BooksI knew on Monday this week would not be a ‘green’ week as coughing and sneezing flew around everyone in our house. I have asthma and every cold turns into a chest infection (if I’m lucky) or sinusitis (if I’m unlucky) so I try to be really gentle with myself when a cold pops up. Owning a gorgeous but snotty 3 year old means colds pop up a lot (thanks nursery!)

So Tuesday I ran home from seeing a client and then noticing my resting heart rate was much higher than it should be did nothing for a couple of days. Friday I did a bit. Saturday was a planned rest day as I was away working.

The time off meant I did some reading. I actually read two books this week and loved both. Anne McNuff running the whole way across New Zealand inspire me to think more adventurously about running and Ronda Rousey’s mindset for competition is astounding.

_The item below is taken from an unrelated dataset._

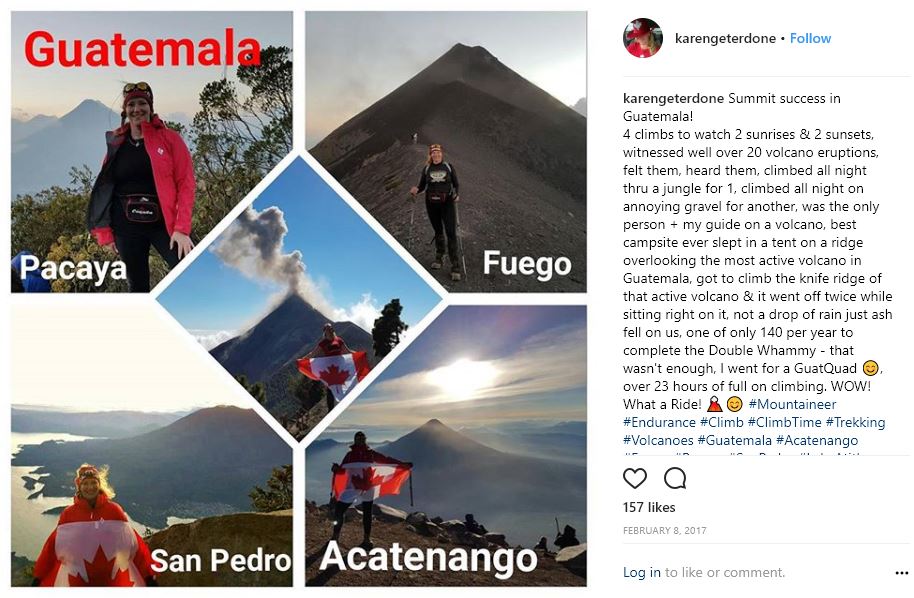Open the #Trekking hashtag
Image resolution: width=914 pixels, height=598 pixels.
(855, 422)
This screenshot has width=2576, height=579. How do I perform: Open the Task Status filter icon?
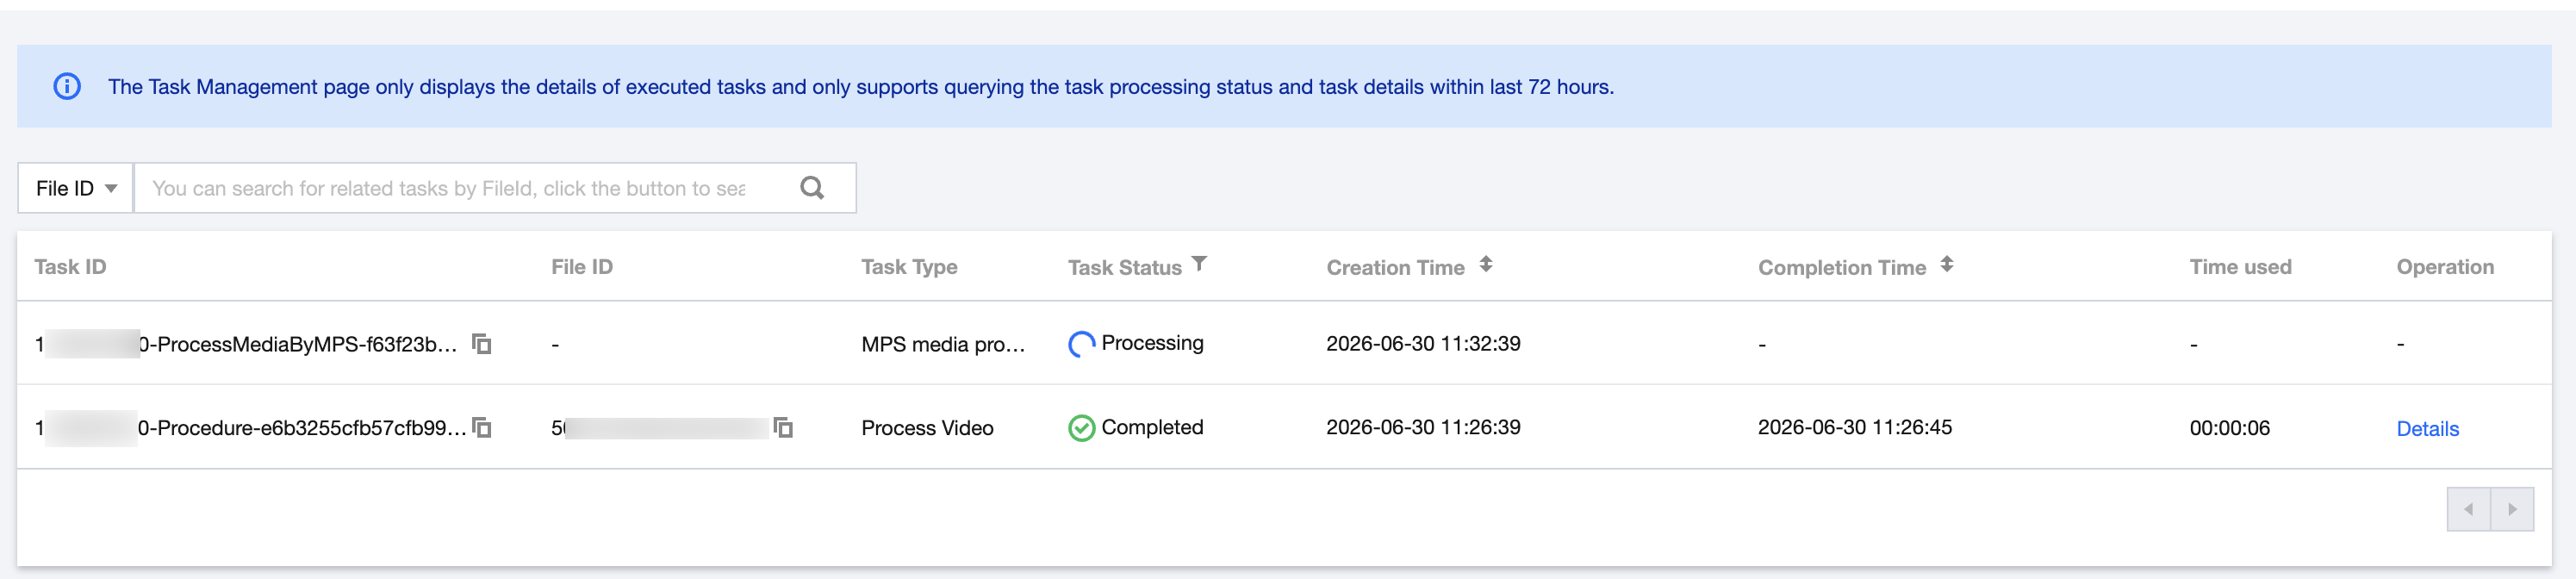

Sunday I got back into it and did my long run. 15 miles. Would have been incident free but for the path being completely flooded due to high tide and me having to run a diversion. I’ve run along the Thames path for 11 years now – one day I will learn. As I was out for over 2 hours I did really enjoy catching up on some podcasts though. I love:

  • Doing it for the kids – great for freelancers and small business owners trying to run businesses around childcare. Which makes it sound boring but it’s really funny and full of fab advice.
  • Marathon talk – always helps me feel like I’m not the only one out there for hours and hours and listening to Holly (one of the presenters) interviewing Fergus Crawley who has been doing some crazy challenges to raise awareness for male mental health was brilliant. Made my 15 miles feel pathetic!
  • Free weekly timed – a podcast all about parkrun. I am biased as one presenter does my local parkrun and the other is a friend I’ve known since we both used to time trial but I love the passion and enthusiasm they both show for running. And I’m dead chuffed that I’ll be on the podcast soon talking about running addiction.

So not a green week – but that is why when I set my goals I didn’t set out to achieve a green week every week. I’m realistic and knew at least one cold was likely in 13 weeks and I’m sure more stuff will come along to knock me off track. SO I actually only set myself the goal of getting 4.

So goals. So many studies show that setting clear, specific, realistic and timely goals which come completely within an athlete’s control can increase their motivation, commitment, concentration and confidence, reduce negative anxiety and improve their performance. To me it feels like it can be the key to so much else and so important for keeping us on track.

Once I’d completed my performance profile (in last week’s post) I needed to turn those elements which would make the biggest difference to my performance into my actual goals. The process I used is one I use with all the athletes I work with. I’d already got my outcome goal so the next stage is to create some performance goals along the way. Performance goals give us staging posts to see whether we are on track towards our outcome goal.

The important bits come last – these are the process goals. They give us the building blocks of training and preparation. They are the behaviours, actions, strategies and tactics we need in place if we are to achieve each performance. These are all within our own control (with the right support and work ethic) and following them should ensure we have regular progression as they are gradually ticked off.

Marathon goals

So, I developed mine, stuck them above my desk (so I see them every day) and in my training diary (hopefully something I will also see every day) and so far am on track. Feels really good. I’m a little bit proud of myself!

This week is busy so I’ll be buying some gym passes (Hustle – my new favourite website – you can buy one off passes for gyms you will be working near) and trying to squeeze in whatever I can to get green week number four.